Provided information Block Start
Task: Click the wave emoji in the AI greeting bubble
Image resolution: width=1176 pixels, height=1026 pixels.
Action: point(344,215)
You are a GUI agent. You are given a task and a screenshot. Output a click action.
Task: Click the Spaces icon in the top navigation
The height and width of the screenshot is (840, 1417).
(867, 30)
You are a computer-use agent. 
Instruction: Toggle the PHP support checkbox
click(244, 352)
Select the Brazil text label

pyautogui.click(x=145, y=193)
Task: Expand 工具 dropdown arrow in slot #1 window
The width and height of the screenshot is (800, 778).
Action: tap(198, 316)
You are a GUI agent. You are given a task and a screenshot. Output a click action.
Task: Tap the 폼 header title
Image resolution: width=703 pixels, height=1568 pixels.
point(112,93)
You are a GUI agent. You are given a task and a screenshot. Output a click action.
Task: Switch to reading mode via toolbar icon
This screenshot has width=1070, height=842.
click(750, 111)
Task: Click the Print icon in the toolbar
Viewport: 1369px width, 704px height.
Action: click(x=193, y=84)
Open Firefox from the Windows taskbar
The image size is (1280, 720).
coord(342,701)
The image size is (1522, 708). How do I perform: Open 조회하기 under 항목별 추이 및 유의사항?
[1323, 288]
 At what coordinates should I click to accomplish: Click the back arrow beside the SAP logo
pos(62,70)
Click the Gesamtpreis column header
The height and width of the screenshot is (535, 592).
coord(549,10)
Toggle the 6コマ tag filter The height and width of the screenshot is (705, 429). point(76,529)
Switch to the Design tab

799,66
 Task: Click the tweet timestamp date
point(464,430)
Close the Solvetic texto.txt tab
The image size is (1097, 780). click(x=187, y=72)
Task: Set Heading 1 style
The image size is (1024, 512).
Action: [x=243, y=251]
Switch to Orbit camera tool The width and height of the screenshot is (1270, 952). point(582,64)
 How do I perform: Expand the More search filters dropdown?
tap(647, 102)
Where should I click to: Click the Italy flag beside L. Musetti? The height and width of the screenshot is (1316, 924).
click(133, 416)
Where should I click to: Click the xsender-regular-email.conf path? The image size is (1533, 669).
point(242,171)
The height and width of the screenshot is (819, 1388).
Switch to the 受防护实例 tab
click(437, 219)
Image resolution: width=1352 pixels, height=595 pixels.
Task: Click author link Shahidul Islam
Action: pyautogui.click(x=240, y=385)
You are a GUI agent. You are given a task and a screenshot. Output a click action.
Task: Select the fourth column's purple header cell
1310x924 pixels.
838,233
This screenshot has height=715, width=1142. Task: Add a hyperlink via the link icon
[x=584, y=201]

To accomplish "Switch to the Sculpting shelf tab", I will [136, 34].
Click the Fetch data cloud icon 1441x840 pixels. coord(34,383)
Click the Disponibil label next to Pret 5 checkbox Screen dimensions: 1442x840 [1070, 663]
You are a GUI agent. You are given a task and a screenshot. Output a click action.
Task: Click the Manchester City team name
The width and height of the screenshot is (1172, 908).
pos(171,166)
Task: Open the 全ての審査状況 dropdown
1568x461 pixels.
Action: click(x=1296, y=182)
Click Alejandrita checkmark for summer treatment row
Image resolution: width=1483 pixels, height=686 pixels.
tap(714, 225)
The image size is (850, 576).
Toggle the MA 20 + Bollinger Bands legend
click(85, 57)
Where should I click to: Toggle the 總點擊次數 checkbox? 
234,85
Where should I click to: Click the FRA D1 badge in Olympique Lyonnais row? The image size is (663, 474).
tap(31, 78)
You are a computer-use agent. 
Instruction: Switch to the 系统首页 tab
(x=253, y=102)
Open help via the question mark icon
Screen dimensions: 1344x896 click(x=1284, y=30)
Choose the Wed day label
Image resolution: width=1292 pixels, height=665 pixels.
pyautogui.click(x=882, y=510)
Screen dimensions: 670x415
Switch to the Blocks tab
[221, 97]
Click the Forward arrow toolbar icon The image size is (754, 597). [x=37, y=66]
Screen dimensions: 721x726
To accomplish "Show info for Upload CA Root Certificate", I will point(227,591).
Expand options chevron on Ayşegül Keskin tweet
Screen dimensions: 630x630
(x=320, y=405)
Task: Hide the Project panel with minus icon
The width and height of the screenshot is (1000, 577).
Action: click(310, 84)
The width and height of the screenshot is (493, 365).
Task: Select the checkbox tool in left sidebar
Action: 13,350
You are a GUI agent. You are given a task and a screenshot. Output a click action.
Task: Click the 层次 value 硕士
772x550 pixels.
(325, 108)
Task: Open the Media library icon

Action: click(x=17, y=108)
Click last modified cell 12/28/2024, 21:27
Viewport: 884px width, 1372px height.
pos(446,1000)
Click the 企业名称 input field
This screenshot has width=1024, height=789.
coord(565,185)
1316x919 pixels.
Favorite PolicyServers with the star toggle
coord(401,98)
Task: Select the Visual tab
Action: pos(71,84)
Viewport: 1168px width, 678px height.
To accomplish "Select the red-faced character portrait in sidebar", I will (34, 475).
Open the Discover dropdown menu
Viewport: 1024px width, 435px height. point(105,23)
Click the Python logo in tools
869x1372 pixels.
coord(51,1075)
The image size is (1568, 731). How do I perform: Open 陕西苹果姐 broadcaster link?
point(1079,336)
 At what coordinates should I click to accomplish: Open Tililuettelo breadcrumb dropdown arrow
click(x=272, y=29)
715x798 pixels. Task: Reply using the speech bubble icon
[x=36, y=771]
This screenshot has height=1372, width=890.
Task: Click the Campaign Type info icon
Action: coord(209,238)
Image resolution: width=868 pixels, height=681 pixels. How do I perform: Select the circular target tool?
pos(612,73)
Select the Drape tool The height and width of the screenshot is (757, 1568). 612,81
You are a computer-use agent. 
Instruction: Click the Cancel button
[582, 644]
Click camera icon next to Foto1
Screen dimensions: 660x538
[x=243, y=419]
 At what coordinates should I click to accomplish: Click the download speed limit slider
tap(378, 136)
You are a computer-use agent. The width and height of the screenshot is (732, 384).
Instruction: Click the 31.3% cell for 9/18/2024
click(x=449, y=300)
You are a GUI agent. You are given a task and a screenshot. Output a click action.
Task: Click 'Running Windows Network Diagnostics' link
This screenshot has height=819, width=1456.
Provided information Block End
Your objective | Every single entry is to be retyped exactly.

Task answer |
Task: Click the wave emoji in the AI greeting bubble
Image resolution: width=1176 pixels, height=1026 pixels.
Action: point(344,215)
You are a GUI agent. You are given a task and a screenshot. Output a click action.
Task: Click the Spaces icon in the top navigation
The height and width of the screenshot is (840, 1417).
(867, 30)
You are a computer-use agent. 
Instruction: Toggle the PHP support checkbox
click(244, 352)
Select the Brazil text label

pyautogui.click(x=145, y=193)
Task: Expand 工具 dropdown arrow in slot #1 window
The width and height of the screenshot is (800, 778).
Action: tap(198, 316)
You are a GUI agent. You are given a task and a screenshot. Output a click action.
Task: Tap the 폼 header title
Image resolution: width=703 pixels, height=1568 pixels.
point(112,93)
You are a GUI agent. You are given a task and a screenshot. Output a click action.
Task: Switch to reading mode via toolbar icon
This screenshot has width=1070, height=842.
click(750, 111)
Task: Click the Print icon in the toolbar
Viewport: 1369px width, 704px height.
Action: click(x=193, y=84)
Open Firefox from the Windows taskbar
The image size is (1280, 720).
coord(342,701)
The image size is (1522, 708). How do I perform: Open 조회하기 under 항목별 추이 및 유의사항?
[1323, 288]
 At what coordinates should I click to accomplish: Click the back arrow beside the SAP logo
pos(62,70)
Click the Gesamtpreis column header
The height and width of the screenshot is (535, 592).
coord(549,10)
Toggle the 6コマ tag filter The height and width of the screenshot is (705, 429). point(76,529)
Switch to the Design tab

799,66
 Task: Click the tweet timestamp date
point(464,430)
Close the Solvetic texto.txt tab
The image size is (1097, 780). click(x=187, y=72)
Task: Set Heading 1 style
The image size is (1024, 512).
Action: [x=243, y=251]
Switch to Orbit camera tool The width and height of the screenshot is (1270, 952). point(582,64)
 How do I perform: Expand the More search filters dropdown?
tap(647, 102)
Where should I click to: Click the Italy flag beside L. Musetti? The height and width of the screenshot is (1316, 924).
click(133, 416)
Where should I click to: Click the xsender-regular-email.conf path? The image size is (1533, 669).
point(242,171)
The height and width of the screenshot is (819, 1388).
Switch to the 受防护实例 tab
click(437, 219)
Image resolution: width=1352 pixels, height=595 pixels.
Task: Click author link Shahidul Islam
Action: pyautogui.click(x=240, y=385)
You are a GUI agent. You are given a task and a screenshot. Output a click action.
Task: Select the fourth column's purple header cell
1310x924 pixels.
838,233
This screenshot has height=715, width=1142. Task: Add a hyperlink via the link icon
[x=584, y=201]

To accomplish "Switch to the Sculpting shelf tab", I will [136, 34].
Click the Fetch data cloud icon 1441x840 pixels. coord(34,383)
Click the Disponibil label next to Pret 5 checkbox Screen dimensions: 1442x840 [1070, 663]
You are a GUI agent. You are given a task and a screenshot. Output a click action.
Task: Click the Manchester City team name
The width and height of the screenshot is (1172, 908).
pos(171,166)
Task: Open the 全ての審査状況 dropdown
1568x461 pixels.
Action: click(x=1296, y=182)
Click Alejandrita checkmark for summer treatment row
Image resolution: width=1483 pixels, height=686 pixels.
tap(714, 225)
The image size is (850, 576).
Toggle the MA 20 + Bollinger Bands legend
click(85, 57)
Where should I click to: Toggle the 總點擊次數 checkbox? 
234,85
Where should I click to: Click the FRA D1 badge in Olympique Lyonnais row? The image size is (663, 474).
tap(31, 78)
You are a computer-use agent. 
Instruction: Switch to the 系统首页 tab
(x=253, y=102)
Open help via the question mark icon
Screen dimensions: 1344x896 click(x=1284, y=30)
Choose the Wed day label
Image resolution: width=1292 pixels, height=665 pixels.
pyautogui.click(x=882, y=510)
Screen dimensions: 670x415
Switch to the Blocks tab
[221, 97]
Click the Forward arrow toolbar icon The image size is (754, 597). [x=37, y=66]
Screen dimensions: 721x726
To accomplish "Show info for Upload CA Root Certificate", I will point(227,591).
Expand options chevron on Ayşegül Keskin tweet
Screen dimensions: 630x630
(x=320, y=405)
Task: Hide the Project panel with minus icon
The width and height of the screenshot is (1000, 577).
Action: click(310, 84)
The width and height of the screenshot is (493, 365).
Task: Select the checkbox tool in left sidebar
Action: 13,350
You are a GUI agent. You are given a task and a screenshot. Output a click action.
Task: Click the 层次 value 硕士
772x550 pixels.
(325, 108)
Task: Open the Media library icon

Action: click(x=17, y=108)
Click last modified cell 12/28/2024, 21:27
Viewport: 884px width, 1372px height.
pos(446,1000)
Click the 企业名称 input field
This screenshot has width=1024, height=789.
coord(565,185)
1316x919 pixels.
Favorite PolicyServers with the star toggle
coord(401,98)
Task: Select the Visual tab
Action: pos(71,84)
Viewport: 1168px width, 678px height.
To accomplish "Select the red-faced character portrait in sidebar", I will (34, 475).
Open the Discover dropdown menu
Viewport: 1024px width, 435px height. point(105,23)
Click the Python logo in tools
869x1372 pixels.
coord(51,1075)
The image size is (1568, 731). How do I perform: Open 陕西苹果姐 broadcaster link?
point(1079,336)
 At what coordinates should I click to accomplish: Open Tililuettelo breadcrumb dropdown arrow
click(x=272, y=29)
715x798 pixels. Task: Reply using the speech bubble icon
[x=36, y=771]
This screenshot has height=1372, width=890.
Task: Click the Campaign Type info icon
Action: coord(209,238)
Image resolution: width=868 pixels, height=681 pixels. How do I perform: Select the circular target tool?
pos(612,73)
Select the Drape tool The height and width of the screenshot is (757, 1568). 612,81
You are a computer-use agent. 
Instruction: Click the Cancel button
[582, 644]
Click camera icon next to Foto1
Screen dimensions: 660x538
[x=243, y=419]
 At what coordinates should I click to accomplish: Click the download speed limit slider
tap(378, 136)
You are a computer-use agent. The width and height of the screenshot is (732, 384).
Instruction: Click the 31.3% cell for 9/18/2024
click(x=449, y=300)
You are a GUI agent. You are given a task and a screenshot. Output a click action.
Task: Click 'Running Windows Network Diagnostics' link
This screenshot has height=819, width=1456.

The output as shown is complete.